What needs to be done: Would you show every line from the records that holds "coordinates"?

(Stored items)

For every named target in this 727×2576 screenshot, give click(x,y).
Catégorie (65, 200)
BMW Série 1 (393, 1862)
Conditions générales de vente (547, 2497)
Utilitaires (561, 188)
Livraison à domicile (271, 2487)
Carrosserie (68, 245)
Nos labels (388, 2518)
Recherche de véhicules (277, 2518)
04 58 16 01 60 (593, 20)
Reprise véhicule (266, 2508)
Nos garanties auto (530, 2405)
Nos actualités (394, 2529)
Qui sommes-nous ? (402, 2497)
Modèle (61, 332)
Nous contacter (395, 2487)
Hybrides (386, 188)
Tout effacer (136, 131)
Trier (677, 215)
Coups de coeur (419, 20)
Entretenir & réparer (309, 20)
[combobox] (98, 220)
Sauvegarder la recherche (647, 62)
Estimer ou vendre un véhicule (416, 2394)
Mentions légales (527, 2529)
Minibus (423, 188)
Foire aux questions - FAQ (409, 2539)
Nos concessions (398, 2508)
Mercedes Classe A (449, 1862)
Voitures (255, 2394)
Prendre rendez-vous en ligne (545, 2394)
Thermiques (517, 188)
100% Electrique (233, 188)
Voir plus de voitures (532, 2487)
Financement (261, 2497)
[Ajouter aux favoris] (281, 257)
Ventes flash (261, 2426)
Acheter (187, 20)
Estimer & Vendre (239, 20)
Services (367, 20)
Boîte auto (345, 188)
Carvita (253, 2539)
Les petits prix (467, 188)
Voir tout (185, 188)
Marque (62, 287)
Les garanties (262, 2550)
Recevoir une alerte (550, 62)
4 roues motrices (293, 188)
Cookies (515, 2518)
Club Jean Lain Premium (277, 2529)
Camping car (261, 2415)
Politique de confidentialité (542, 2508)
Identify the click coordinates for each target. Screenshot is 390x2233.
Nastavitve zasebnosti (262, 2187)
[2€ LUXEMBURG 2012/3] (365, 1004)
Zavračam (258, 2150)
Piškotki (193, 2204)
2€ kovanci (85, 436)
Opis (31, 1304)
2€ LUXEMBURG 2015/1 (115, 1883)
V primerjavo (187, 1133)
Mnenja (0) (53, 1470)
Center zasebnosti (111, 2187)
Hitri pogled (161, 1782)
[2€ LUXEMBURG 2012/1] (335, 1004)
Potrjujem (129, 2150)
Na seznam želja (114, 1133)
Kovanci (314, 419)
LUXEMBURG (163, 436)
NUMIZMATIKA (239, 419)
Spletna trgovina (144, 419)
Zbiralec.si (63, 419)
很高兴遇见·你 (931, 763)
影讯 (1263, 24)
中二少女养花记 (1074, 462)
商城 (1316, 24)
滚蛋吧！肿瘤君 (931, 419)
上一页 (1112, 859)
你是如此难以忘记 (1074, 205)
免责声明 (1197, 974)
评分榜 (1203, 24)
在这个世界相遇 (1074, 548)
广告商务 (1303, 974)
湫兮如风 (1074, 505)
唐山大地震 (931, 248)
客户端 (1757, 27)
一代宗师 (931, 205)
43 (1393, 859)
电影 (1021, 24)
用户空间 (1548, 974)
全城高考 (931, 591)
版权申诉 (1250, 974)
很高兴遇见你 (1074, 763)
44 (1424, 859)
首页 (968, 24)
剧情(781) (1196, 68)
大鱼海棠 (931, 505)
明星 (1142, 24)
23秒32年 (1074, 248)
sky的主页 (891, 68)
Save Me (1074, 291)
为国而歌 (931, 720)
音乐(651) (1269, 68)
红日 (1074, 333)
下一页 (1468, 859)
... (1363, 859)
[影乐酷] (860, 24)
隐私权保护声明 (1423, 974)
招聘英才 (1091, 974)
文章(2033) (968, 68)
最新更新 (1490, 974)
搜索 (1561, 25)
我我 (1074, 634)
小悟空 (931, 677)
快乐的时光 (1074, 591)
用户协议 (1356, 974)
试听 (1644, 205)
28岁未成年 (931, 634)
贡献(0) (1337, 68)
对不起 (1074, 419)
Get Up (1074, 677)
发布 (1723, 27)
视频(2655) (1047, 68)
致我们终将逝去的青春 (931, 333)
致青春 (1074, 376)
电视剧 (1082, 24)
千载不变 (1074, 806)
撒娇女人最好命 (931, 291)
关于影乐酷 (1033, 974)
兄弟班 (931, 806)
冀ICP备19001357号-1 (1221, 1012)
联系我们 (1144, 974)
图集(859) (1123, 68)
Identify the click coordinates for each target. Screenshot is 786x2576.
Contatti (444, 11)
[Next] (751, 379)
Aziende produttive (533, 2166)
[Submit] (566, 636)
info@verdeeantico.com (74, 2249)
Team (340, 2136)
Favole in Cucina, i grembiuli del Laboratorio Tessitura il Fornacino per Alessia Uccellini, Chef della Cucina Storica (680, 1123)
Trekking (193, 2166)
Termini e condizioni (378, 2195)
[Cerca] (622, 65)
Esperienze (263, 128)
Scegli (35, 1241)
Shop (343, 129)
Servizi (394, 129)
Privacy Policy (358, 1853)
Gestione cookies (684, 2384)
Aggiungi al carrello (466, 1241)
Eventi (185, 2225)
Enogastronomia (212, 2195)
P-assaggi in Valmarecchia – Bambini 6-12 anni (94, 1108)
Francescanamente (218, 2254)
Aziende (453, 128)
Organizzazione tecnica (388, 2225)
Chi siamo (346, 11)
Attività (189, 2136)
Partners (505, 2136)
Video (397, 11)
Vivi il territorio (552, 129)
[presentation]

Exercise answer:
Identify the click coordinates for each target. Screenshot is 390x2233.
Identify the click coordinates for each target. Screenshot is 786x2576.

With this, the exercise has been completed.